This is the absolute wrong time to be posting a review of Robert Charles Wilson’s Spin.
If I wanted to be timely, I should have read the book in early 2005 when it first came out. Or I should have read it in the weeks leading up to the voting deadline for the Hugo Award (for which Spin is nominated). At the very least, I should have read the book and written my review before you’d already read a hundred others.
But I’m going to review the book now anyway, and it’s entirely appropriate I should do so. Partly because, well, I just finished it and I do things on my own pace at this blog. But also because Robert Charles Wilson’s Spin is a book about second chances.
It’s a book about the dreams you had in your youth that you never pursued — traveling around the world, going to college, telling that special girl that you loved her — and learning to live with your choices. It’s about learning to grow older and be satisfied with the x, y, and z coordinates you’ve staked out in the cosmos. It’s about spiritual renewal in the face of death and the infinite.
As for the characters in Spin, they don’t need a metaphor for death; it’s staring them right in the face, in the form of a giant membrane that’s suddenly surrounded the Earth and occluded the stars. This membrane (called the Spin) not only acts as a physical shield but as a temporal one as well, because time is suddenly passing at a rate thousands of times faster outside the shield than inside it. And now an entire generation is unexpectedly confronted with the problem of how to escape the imminent extinction of the sun, along with the entire human race.
The triad of characters playing against this background include twins Jason and Diane Lawton and their companion Tyler Dupree, our narrator. Only teens when the Spin first descends on the Earth, they spend the next thirty years of their lives attempting to come to terms with this apparent death sentence for the human race. Jason disappears into the halls of scientific research; Diane loses herself in a variety of ecstatic religious movements; and Tyler performs a desperate balancing act between them.
If you got a sour look on your face during that synopsis, thinking that Spin is some tedious exercise in How We Need to Value Both the Heart and the Mind, don’t worry. Spin is much, much more than a one-dimensional parable.

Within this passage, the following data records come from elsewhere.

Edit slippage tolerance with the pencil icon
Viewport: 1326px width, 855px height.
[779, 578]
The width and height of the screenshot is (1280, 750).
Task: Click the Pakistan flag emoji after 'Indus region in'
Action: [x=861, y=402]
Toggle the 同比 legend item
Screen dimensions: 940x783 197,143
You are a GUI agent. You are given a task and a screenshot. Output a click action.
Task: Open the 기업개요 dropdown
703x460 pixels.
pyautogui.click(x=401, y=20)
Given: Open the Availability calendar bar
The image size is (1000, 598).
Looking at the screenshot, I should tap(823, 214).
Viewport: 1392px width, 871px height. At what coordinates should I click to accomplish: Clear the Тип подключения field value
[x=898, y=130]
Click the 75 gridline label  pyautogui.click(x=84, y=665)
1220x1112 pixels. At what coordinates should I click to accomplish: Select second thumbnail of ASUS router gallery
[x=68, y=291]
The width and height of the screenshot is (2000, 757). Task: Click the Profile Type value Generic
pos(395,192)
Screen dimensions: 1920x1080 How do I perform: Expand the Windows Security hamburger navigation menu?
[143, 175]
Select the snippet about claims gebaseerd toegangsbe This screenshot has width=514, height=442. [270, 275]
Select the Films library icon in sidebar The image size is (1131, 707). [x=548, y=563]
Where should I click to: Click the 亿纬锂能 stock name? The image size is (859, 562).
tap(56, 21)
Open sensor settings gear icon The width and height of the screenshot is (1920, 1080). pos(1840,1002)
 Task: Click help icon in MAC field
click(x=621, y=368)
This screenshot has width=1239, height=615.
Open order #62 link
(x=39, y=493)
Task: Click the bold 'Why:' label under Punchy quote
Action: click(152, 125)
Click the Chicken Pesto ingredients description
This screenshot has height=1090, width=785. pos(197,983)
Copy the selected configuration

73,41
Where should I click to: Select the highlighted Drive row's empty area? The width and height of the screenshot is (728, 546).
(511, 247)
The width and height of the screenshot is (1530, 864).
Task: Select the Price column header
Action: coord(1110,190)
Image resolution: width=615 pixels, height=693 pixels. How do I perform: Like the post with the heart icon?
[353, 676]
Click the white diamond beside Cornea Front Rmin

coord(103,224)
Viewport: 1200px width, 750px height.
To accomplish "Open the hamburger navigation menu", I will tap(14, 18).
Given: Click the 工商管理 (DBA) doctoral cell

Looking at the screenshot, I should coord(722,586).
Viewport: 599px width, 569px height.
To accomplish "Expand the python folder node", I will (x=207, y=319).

In fact, Spin works on so many symbolic levels at once that it’s truly dizzying. In addition to the obvious science-vs.-religion conflict, there’s the Spin as metaphor for environmental catastrophe; the Spin as metaphor for Biblical apocalypse; the Spin as political crisis and/or opportunity; the Spin as metaphor for under- or overprotective parent; and the Spin as metaphor for our inescapable mortality.
And let’s not forget the Spin as jumping-off point for a plethora of gee-whiz science fictional ideas. Self-replicating von Neumann machines, viral consciousness, intersteller terraforming, rapid human evolution, a drug-induced Fourth State of “adulthood beyond adulthood” — everything a science fiction geek could want.
Not to mention unrequited love (multiple cases), rich intergenerational family conflict, anti-government paranoia, and the occasional flurry of action, too.
That’s not to say that the book is perfect. Wilson’s prose is lyrical, calm, and rarely ostentatious, but the dialogue occasionally lacks verve. His pacing could use a bit of tweaking, given that Spin‘s frame story only meets up with the main narrative in a hurried bit of exposition in the book’s final pages. And Wilson uses the jarring trick of ending a frame story chapter with an act of violence or surprise a little too often.
But these are minor quibbles for a book that works on levels both far-reaching and intimate at once. It’s a difficult balance to get right, but with Spin, Robert Charles Wilson has done it.